_Brief_
Would you please state how many lines in the entries contain the word "Sort"? Only the number should be given.

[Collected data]
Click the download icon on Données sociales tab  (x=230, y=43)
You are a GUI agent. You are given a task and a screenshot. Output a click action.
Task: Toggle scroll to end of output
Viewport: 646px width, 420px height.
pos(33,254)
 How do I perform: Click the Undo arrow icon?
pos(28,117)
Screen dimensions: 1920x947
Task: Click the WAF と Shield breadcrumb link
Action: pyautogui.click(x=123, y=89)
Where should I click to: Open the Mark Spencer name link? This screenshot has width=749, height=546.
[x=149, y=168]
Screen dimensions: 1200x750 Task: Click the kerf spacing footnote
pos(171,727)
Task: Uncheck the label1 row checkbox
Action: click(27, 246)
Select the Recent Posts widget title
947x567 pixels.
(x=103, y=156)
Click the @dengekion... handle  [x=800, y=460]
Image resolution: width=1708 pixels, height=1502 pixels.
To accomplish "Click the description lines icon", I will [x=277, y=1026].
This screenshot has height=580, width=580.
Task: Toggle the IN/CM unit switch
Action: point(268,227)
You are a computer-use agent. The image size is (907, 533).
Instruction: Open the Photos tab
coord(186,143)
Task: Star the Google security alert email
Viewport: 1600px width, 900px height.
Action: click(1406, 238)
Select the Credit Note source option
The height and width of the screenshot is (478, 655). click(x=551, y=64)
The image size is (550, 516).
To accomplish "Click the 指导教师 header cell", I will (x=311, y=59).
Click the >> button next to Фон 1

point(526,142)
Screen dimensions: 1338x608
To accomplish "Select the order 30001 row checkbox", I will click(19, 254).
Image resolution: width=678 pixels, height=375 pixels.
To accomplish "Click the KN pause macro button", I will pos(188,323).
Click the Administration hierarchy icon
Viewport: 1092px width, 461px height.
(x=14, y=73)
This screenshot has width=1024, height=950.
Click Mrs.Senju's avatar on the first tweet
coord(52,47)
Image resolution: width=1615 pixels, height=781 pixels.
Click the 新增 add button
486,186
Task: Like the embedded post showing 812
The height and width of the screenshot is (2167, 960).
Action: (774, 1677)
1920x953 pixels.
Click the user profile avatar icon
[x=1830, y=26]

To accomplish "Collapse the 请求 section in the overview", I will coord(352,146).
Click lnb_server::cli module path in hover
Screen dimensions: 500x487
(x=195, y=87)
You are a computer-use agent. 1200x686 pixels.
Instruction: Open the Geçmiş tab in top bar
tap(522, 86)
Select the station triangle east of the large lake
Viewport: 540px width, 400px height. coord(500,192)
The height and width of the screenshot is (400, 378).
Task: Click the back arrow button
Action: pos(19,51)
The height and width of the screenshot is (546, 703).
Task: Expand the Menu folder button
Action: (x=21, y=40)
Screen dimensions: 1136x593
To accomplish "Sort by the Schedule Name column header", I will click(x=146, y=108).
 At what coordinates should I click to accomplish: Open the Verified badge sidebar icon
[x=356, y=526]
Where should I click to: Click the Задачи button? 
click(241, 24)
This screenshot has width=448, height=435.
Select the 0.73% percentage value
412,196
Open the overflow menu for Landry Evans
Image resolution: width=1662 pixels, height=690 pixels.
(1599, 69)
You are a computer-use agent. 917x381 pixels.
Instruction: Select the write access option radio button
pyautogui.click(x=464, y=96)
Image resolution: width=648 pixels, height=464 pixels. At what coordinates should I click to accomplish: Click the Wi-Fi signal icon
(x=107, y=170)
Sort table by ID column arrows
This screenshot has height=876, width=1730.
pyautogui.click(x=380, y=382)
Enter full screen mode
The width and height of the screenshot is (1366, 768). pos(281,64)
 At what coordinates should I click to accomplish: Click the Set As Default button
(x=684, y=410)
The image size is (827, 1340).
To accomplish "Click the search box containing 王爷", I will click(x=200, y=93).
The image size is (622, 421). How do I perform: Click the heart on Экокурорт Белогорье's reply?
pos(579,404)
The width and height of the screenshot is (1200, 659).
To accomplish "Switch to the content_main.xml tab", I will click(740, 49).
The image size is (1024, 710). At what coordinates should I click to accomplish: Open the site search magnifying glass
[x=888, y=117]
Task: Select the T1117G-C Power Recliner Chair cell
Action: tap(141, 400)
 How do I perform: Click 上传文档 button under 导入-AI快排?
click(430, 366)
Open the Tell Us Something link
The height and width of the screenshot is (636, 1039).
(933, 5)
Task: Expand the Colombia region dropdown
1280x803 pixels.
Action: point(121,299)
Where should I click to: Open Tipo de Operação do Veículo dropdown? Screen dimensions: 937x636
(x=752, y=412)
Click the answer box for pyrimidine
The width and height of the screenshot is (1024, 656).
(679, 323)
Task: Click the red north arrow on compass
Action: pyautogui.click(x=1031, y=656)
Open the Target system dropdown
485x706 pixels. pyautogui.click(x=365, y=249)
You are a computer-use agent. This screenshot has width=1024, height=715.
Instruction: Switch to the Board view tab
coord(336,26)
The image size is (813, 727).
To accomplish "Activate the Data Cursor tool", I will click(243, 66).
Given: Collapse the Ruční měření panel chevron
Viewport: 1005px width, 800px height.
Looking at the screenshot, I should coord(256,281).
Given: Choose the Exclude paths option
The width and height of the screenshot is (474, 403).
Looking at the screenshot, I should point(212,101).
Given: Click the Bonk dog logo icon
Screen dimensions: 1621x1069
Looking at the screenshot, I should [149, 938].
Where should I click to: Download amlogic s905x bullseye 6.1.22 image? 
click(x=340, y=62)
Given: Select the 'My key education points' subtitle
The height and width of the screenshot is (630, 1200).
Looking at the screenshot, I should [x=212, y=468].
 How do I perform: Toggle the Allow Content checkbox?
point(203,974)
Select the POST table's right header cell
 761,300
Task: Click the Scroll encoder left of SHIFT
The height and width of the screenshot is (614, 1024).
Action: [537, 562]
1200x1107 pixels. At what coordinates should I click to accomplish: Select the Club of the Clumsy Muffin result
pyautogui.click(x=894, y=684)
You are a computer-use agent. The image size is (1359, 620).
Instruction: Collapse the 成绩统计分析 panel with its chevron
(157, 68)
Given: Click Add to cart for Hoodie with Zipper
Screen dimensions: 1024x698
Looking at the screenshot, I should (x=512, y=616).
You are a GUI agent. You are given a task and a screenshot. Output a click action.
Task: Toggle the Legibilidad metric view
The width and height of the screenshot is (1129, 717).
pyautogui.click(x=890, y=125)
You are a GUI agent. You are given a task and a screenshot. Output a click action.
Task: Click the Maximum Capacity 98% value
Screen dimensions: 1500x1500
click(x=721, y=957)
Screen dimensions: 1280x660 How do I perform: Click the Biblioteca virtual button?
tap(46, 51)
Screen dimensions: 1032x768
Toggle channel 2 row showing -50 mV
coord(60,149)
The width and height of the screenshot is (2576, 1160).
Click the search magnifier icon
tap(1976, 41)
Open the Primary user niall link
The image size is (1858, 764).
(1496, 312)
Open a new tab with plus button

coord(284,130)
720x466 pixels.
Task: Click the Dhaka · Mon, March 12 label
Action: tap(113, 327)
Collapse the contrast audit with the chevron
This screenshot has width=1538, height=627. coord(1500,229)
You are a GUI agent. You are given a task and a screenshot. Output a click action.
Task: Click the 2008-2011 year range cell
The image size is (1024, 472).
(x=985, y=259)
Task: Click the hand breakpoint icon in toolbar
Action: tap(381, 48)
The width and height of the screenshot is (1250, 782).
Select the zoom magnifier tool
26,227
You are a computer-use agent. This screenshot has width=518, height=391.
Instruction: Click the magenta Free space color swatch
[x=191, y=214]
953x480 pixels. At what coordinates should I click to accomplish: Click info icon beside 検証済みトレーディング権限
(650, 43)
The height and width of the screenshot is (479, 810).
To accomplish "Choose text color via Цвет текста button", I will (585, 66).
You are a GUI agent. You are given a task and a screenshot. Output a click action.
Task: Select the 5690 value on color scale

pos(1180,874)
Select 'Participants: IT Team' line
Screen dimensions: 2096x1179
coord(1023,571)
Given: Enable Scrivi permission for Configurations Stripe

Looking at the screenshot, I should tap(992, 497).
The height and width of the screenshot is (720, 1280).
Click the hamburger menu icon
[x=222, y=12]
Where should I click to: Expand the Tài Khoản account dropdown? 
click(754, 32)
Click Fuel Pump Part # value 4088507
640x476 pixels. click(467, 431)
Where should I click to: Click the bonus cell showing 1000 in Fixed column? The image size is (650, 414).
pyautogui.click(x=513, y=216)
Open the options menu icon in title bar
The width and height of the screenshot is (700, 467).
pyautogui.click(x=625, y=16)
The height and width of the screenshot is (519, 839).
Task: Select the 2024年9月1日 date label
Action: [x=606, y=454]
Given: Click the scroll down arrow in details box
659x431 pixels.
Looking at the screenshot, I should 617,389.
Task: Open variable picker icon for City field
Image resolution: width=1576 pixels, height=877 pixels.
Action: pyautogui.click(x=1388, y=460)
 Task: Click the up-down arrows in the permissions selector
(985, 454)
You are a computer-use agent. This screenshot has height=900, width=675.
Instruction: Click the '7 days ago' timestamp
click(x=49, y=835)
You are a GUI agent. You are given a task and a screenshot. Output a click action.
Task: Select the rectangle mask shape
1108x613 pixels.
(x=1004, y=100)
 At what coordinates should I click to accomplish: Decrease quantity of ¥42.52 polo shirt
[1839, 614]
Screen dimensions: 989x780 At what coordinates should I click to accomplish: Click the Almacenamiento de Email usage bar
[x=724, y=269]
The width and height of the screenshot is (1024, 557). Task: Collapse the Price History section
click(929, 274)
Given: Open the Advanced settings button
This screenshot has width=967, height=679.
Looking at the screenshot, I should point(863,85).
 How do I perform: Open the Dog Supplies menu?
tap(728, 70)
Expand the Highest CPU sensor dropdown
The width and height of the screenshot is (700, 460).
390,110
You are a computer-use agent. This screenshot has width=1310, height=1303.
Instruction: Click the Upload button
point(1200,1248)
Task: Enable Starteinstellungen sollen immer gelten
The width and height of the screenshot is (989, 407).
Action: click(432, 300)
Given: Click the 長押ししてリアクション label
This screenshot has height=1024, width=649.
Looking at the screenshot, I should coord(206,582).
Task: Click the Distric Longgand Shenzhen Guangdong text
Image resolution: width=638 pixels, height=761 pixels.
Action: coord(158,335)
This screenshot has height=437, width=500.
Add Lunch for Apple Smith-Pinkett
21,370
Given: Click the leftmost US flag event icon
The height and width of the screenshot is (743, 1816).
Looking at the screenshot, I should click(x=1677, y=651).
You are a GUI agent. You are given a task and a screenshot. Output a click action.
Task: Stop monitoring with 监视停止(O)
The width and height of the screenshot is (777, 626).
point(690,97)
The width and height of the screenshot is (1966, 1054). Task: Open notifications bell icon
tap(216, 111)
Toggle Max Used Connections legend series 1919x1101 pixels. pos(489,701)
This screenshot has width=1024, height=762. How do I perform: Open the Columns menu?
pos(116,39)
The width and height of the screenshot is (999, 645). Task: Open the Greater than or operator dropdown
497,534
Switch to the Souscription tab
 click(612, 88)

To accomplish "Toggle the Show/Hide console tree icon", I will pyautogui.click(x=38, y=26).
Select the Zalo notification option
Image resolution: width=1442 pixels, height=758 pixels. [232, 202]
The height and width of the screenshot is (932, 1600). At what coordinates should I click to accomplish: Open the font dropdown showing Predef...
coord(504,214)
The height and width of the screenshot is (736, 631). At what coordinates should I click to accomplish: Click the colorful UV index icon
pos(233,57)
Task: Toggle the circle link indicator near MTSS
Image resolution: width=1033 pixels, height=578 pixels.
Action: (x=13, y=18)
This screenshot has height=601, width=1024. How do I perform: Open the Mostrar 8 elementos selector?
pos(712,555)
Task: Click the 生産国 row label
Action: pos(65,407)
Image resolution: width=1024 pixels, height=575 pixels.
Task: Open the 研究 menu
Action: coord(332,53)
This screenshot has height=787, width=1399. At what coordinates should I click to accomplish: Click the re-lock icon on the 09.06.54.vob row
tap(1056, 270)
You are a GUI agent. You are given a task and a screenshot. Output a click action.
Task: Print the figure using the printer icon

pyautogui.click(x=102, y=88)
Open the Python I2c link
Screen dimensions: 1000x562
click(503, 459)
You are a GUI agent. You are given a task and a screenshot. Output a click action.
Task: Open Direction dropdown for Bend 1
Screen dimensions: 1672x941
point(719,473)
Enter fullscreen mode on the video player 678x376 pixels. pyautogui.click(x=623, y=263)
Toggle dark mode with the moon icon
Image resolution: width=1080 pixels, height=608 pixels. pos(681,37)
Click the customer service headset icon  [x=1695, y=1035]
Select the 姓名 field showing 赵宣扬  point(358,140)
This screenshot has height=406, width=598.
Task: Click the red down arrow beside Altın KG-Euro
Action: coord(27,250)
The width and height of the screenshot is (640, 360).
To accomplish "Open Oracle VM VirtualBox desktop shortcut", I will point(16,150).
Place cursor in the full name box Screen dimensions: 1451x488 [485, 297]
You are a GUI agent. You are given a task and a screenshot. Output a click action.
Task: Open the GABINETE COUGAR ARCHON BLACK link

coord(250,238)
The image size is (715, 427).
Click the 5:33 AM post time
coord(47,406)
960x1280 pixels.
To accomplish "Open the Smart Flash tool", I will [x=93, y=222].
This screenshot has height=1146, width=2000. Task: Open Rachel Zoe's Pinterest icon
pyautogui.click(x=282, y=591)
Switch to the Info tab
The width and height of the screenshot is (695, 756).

_Response to the task_
2